Diğer yandan çekirdek enflasyon yılbaşından
bu yana yüzde 9’un üzerinde seyrederek, TCMB’nin yılsonu tahmini ve orta vadeli
hedefinin çok üzerinde kaldı. Hızlanan enflasyona rağmen, para politikasında
gevşemeye gidildi. TCMB son toplantısında 1 haftalık repo faizini yüzde 8.25’te
bırakırken, gecelik borç verme faizlerini indirdi. TCMB üzerindeki faiz
indirimi baskısının azaldığına yönelik hiçbir işaret yok. Bu baskının, bu hafta
açıklanan ve bir önceki çeyrekteki yüzde 4.3 oranından yüzde 2.1’e gerileyen 2.
çeyrek GSYH rakamlarından sonra daha da artabileceğini,
Ekonomik popülizm önümüzdeki yılki
seçimlerin öncesinde risk oluşturabilir. Ancak Recep Tayyip Erdoğan’ın
cumhurbaşkanı olması sonrasında bakanlar kurulunda yapılan atamalar,
cumhurbaşkanının, kredibilitesi yüksek ve deneyimli ekonomi takımını değerli
gördüğüne işaret ediyor. Ayrıca 2014’ün ilk yarısındaki bütçe gerçekleşmeleri
de mali disiplinin korunduğunu gösteriyor.

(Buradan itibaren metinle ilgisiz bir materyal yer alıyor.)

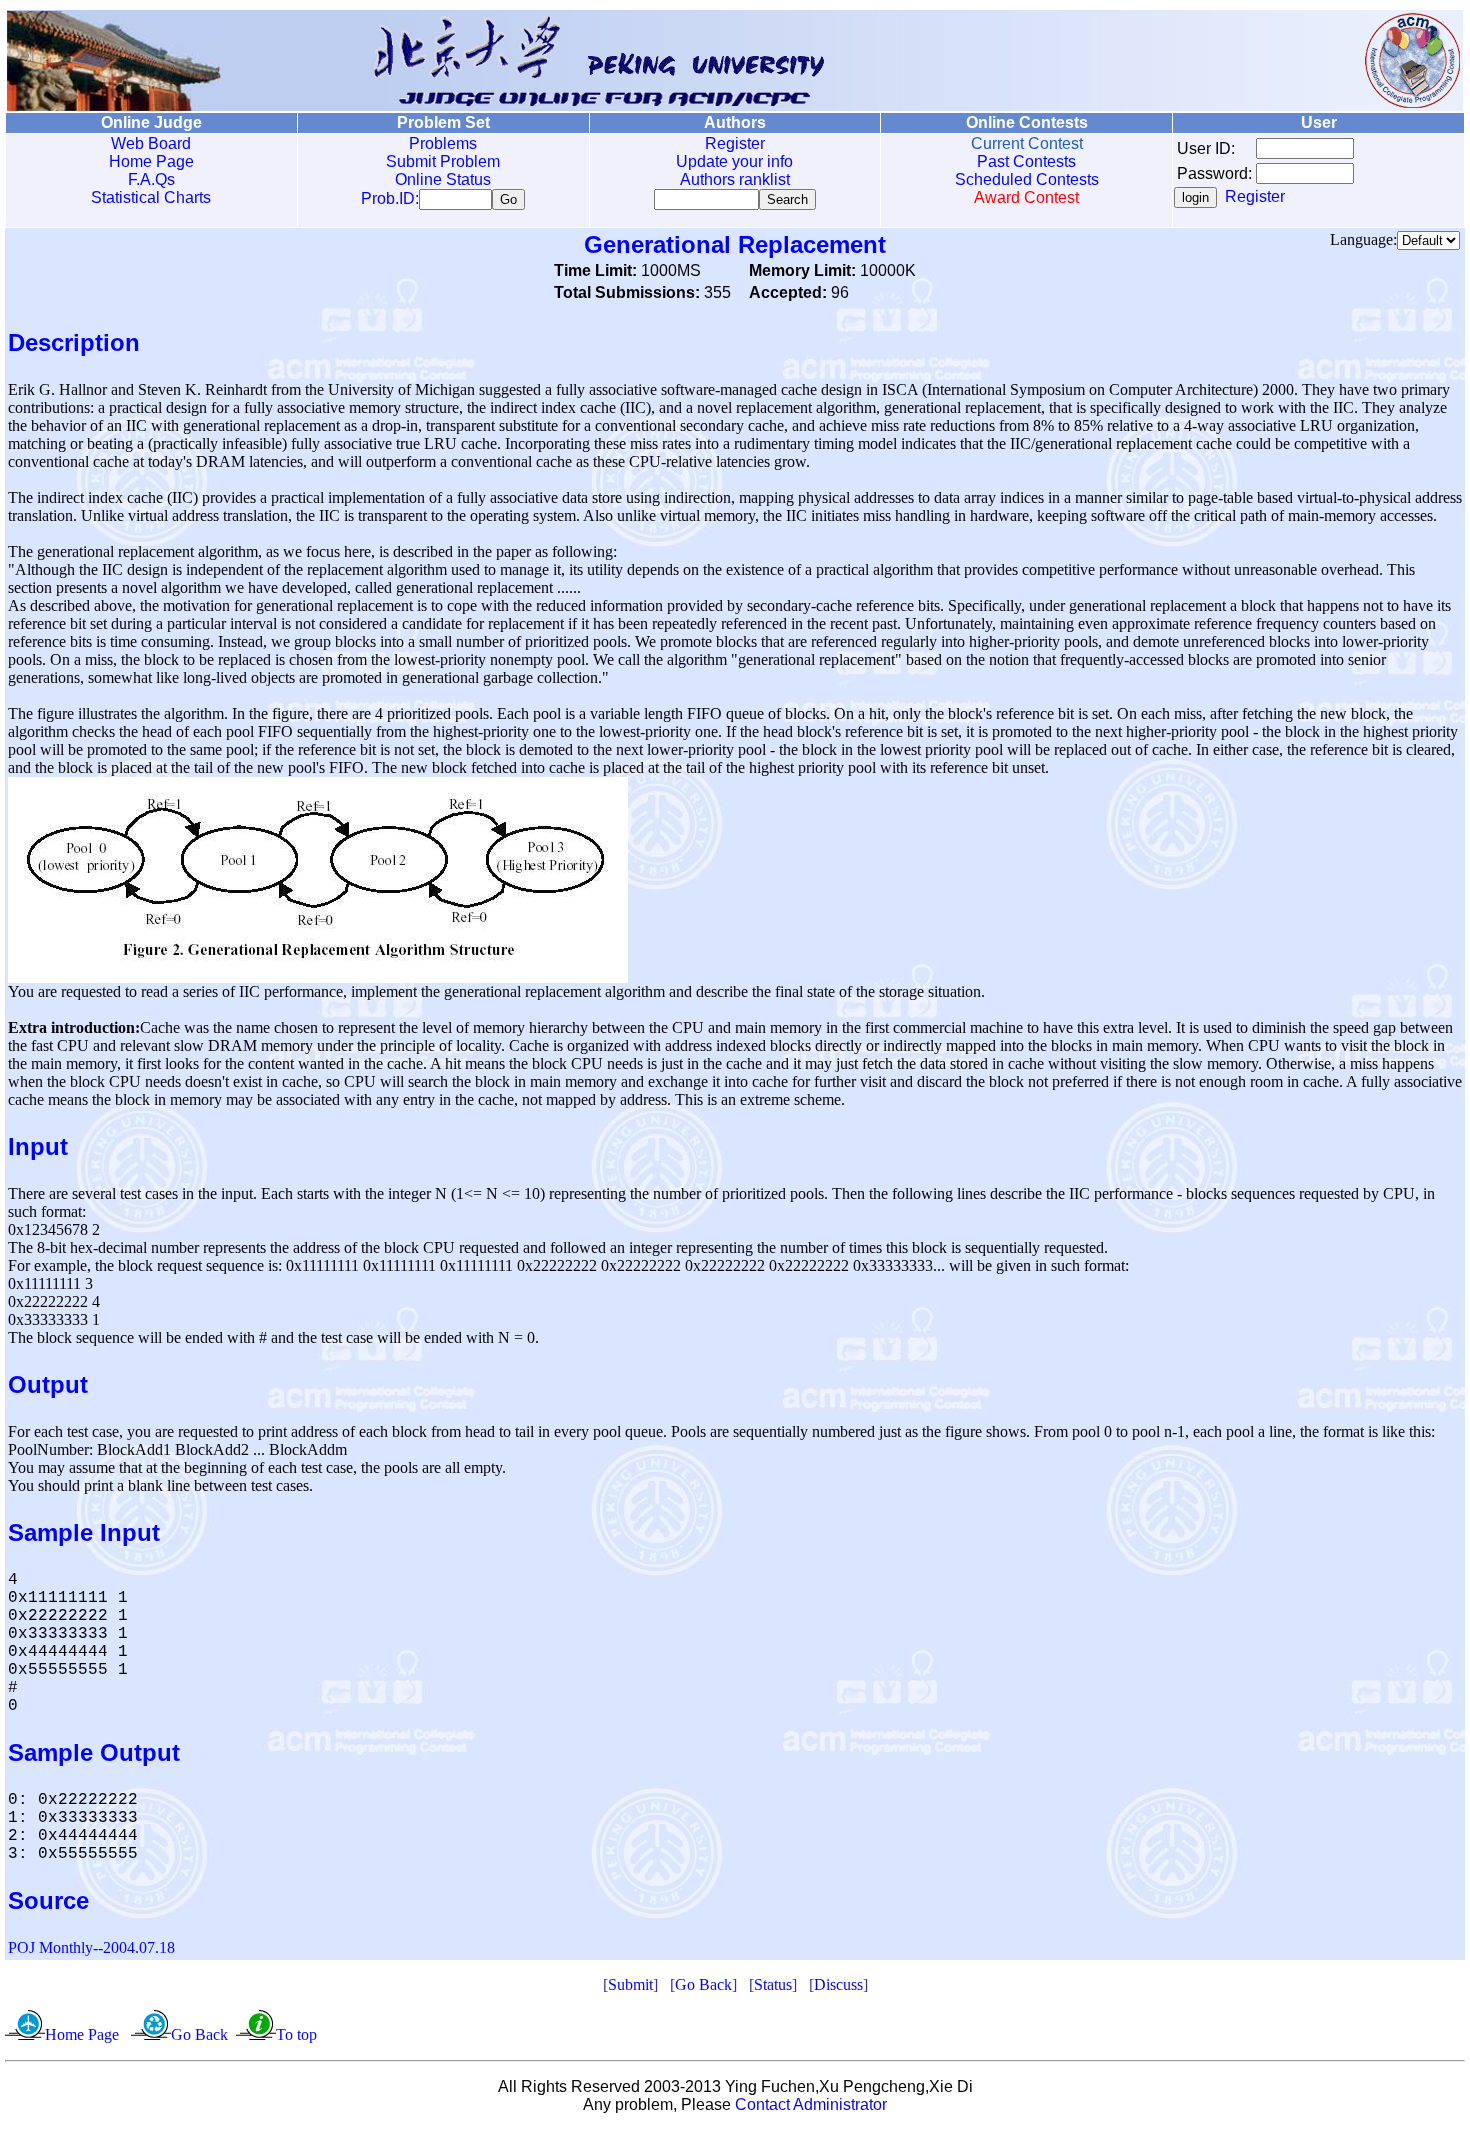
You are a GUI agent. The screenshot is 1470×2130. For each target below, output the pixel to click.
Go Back (703, 1984)
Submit (630, 1984)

Yüksek enflasyon ve yüksek cari açık
uzun vadeli yapısal reformlar yapılmadan daha yüksek büyüme elde edilmek
istendiğini gösteriyor. Yapılmayan uzun vadeli yapısal reformlar tasarruf
oranını artırmayarak ya da iş güvenini iyileştirmeyerek doğrudan yabancı
yatırıma yardım etmemek olarak örneklendirilebilir. 2014’te cari açığın GSYH’ya
oranı tahminimiz yüzde 6.2’yken bunun yavaş bir iyileşmeyle 2015’te yüzde 5.7
olacağını öngörüyoruz. Dış finansman kalitesi zayıf olmaya devam ediyor.
2014’ün ilk çeyreğinde dış finansmanın yaklaşık yüzde 70’i hala portföy ve
belirlenemeyen sermaye girişleriyle fonlanıyor.
Yüksek cari açık ve brüt dış
finansman ihtiyacı köklü kredi zayıflıkları arasında bulunuyor. Türkiye
Fitch’in son "şok senaryosunda" sermaye girişlerindeki düşüşe karşı
en zayıf gelişen piyasalar arasında bulunuyor. Bu senaryoda ABD faiz
oranlarının daha hızlıca ve daha yüksek bir seviyeye artırıldığında volatilite
ve risk primlerinin artacağı öngörülüyor. Ancak Avrupa Merkez Bankası’nın son
parasal genişleme hamleleri böyle bir şoku hafifletebilir.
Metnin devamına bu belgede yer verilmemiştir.